MLB Commissioner Speaks Up on Cleveland Indians Logo Controversy
Last season, the Cleveland Indians announced that they were downgrading the controversial Chief Wahoo logo in favor of a new, less offensive block "C" logo. However, the Chief Wahoo logo still had a place on the uniforms. The Indians even wore the logo on their hats on opening day this year.
So, opposition to the logo is still running strong from activist groups. And now, MLB commissioner Rob Manfred is joining the fight against Chief Wahoo.
According to The New York Times, Manfred discussed his "desire to transition away from the Chief Wahoo logo" with the Indians ownership.
"We have specific steps in an identified process and are making progress," a spokesperson for Manfred said. "We are confident that a positive resolution will be reached that will be good for the game and the club."
Indians fans have claimed in the past that the logo is simply a tradition for their team, and is not meant to degrade Native Americans. But, with their successful season last year, the relatively small-market team has gained more attention on the national stage.

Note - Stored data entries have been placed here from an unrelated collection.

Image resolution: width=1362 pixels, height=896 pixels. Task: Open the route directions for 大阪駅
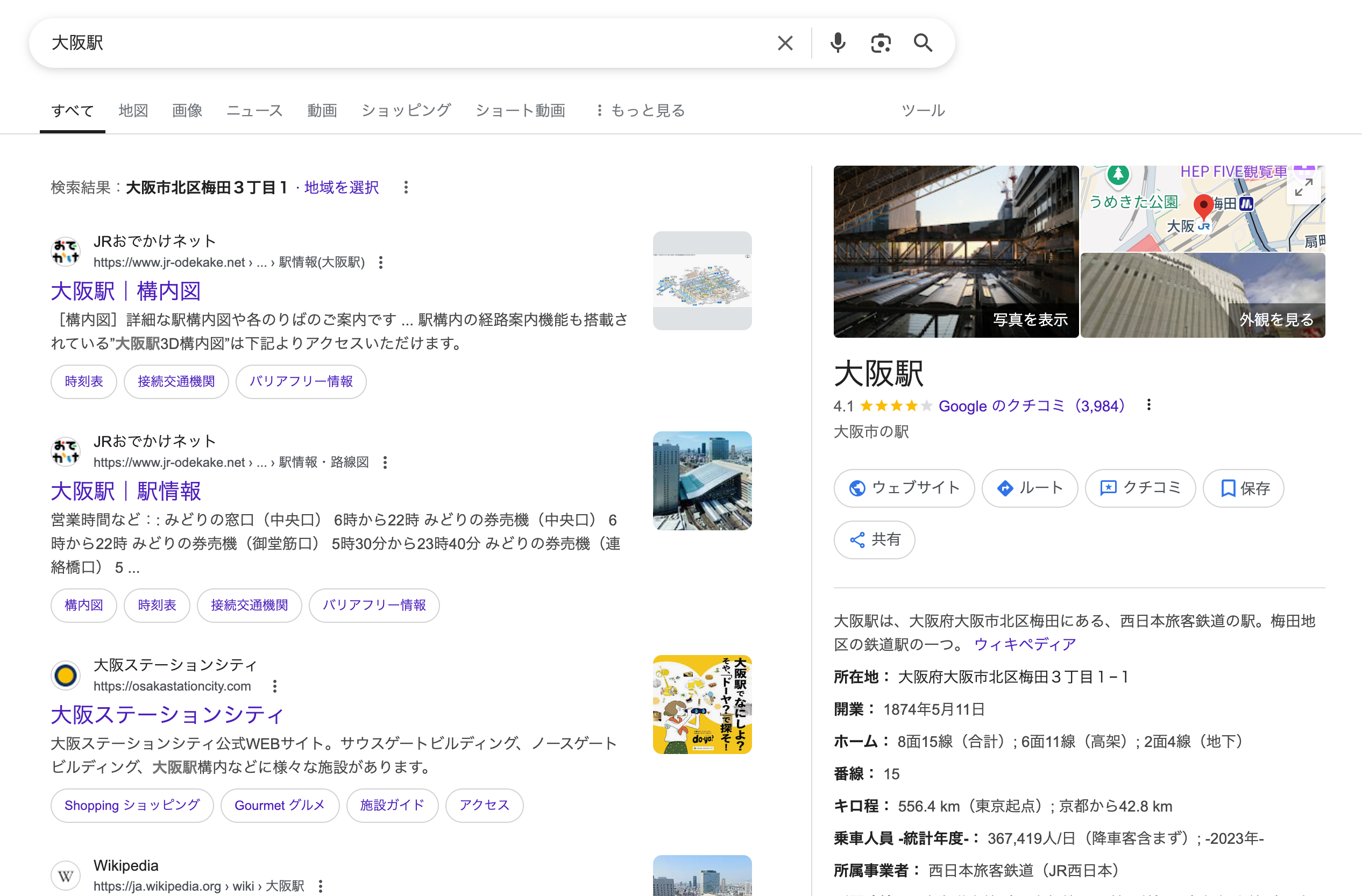coord(1029,488)
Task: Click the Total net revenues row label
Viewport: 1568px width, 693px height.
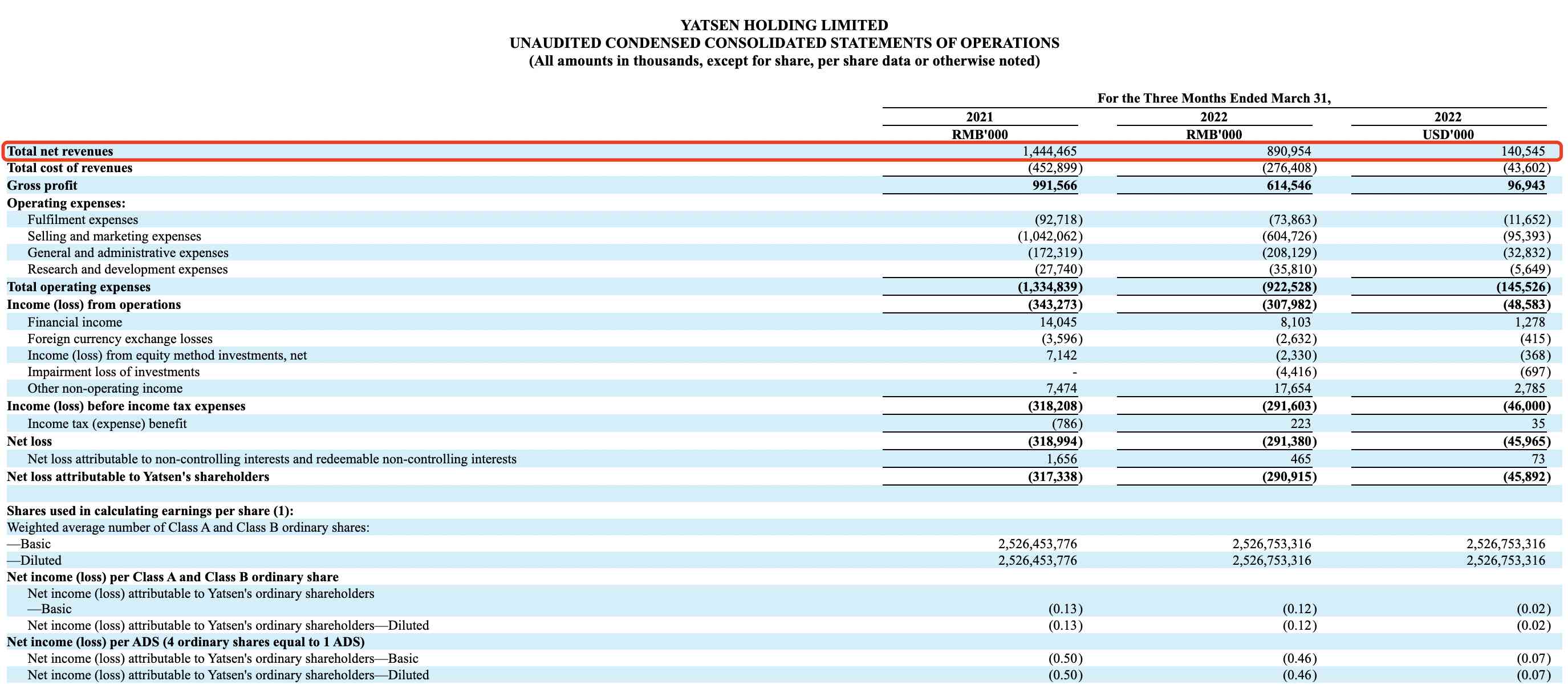Action: [x=60, y=151]
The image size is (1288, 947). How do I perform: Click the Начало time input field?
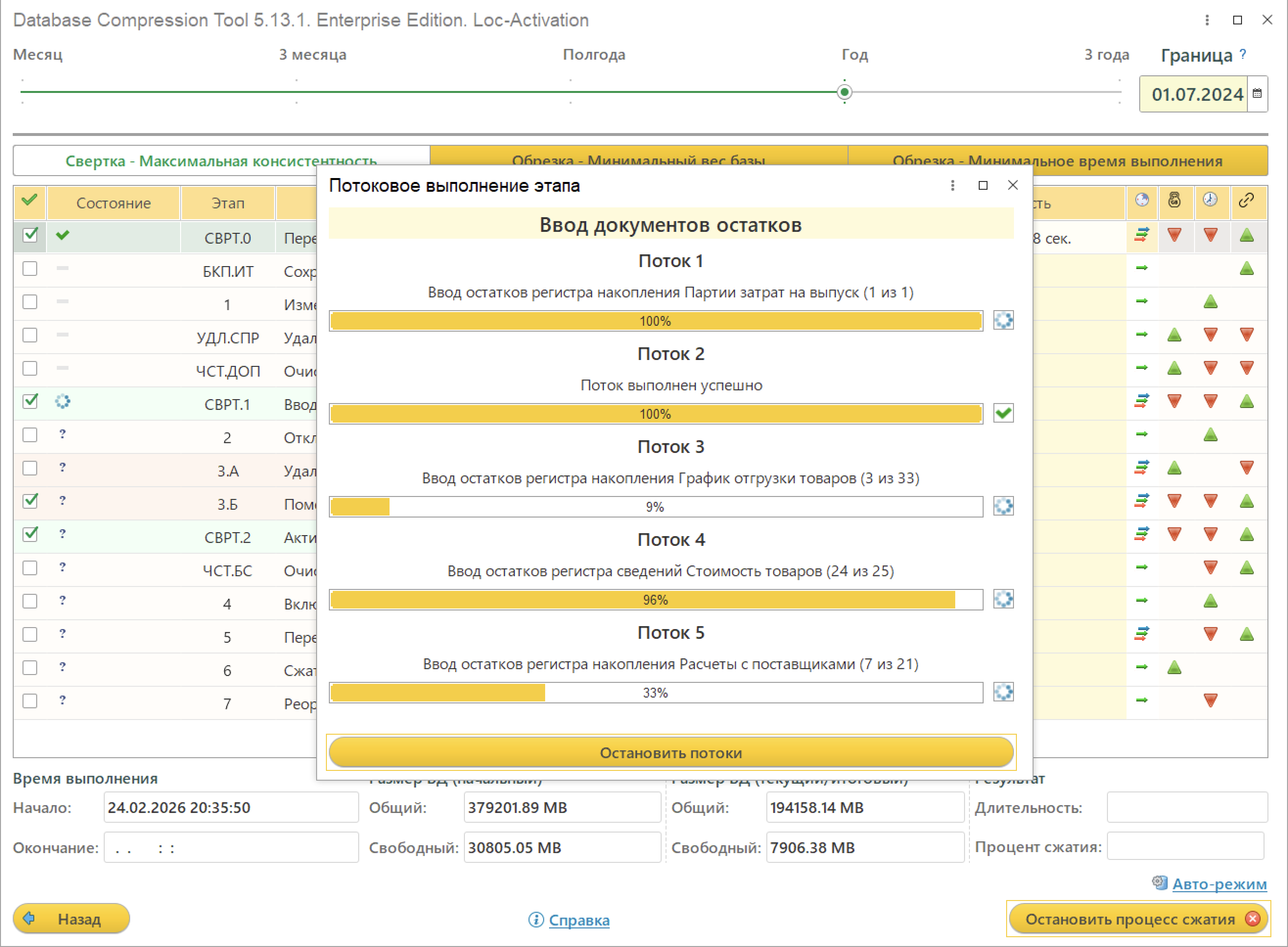pos(230,807)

ESPN analyst Bomani Jones went as far as wearing a shirt mocking the logo that said "Caucasians" on the air.
Philip Yenyo, executive director of the American Indian Movement of Ohio, told The New York Times that, while protesting the logo before opening day, one Indians fan yelled, "It's a caricature. Get over it."
But, isn't that, like, the whole problem?
This brings into debate the very practice of ethnically-based caricatures in sports. When are they OK? What makes them OK? Is the Indians logo really that bad?
To draw attention to the level of offense Chief Wahoo brings, the National Congress of American Indians made two mock-up hats that stereotype ethic groups in the U.S. in a similar fashion. It's arguable that the fake hats are downright awful. And Chief Wahoo pretty much fits right in.
It was Mark Shapiro, former president of baseball operations for the Indians and now with the Blue Jays, who made the call to do away with Chief Wahoo. During the Indians' postseason berth last year, Shapiro again voiced his repulsion.
"I think there will be a day, whenever that is, that the people that are making decisions here decide that Chief Wahoo is no longer fitting," he said.
It got so far that, while the Indians played the Blue Jays in the American League Championship Series, one Canadian citizen filed an injunction to forbid the Indians from wearing the logo when they played in Toronto. The MLB opposed it along with the team, but did say it was open to dialogue about the logo.
For right now, the Indians front office still seems bit wishy washy on the subject.
"We certainly understand the sensitivities of the logo, those who find it insensitive and also those fans who have a longstanding attachment to its place in the history of the team," said Bob DiBlasio, Indians senior vice president for public affairs.
But, with added pressure from Manfred, Chief Wahoo might finally see the retirement so many have been calling for for years.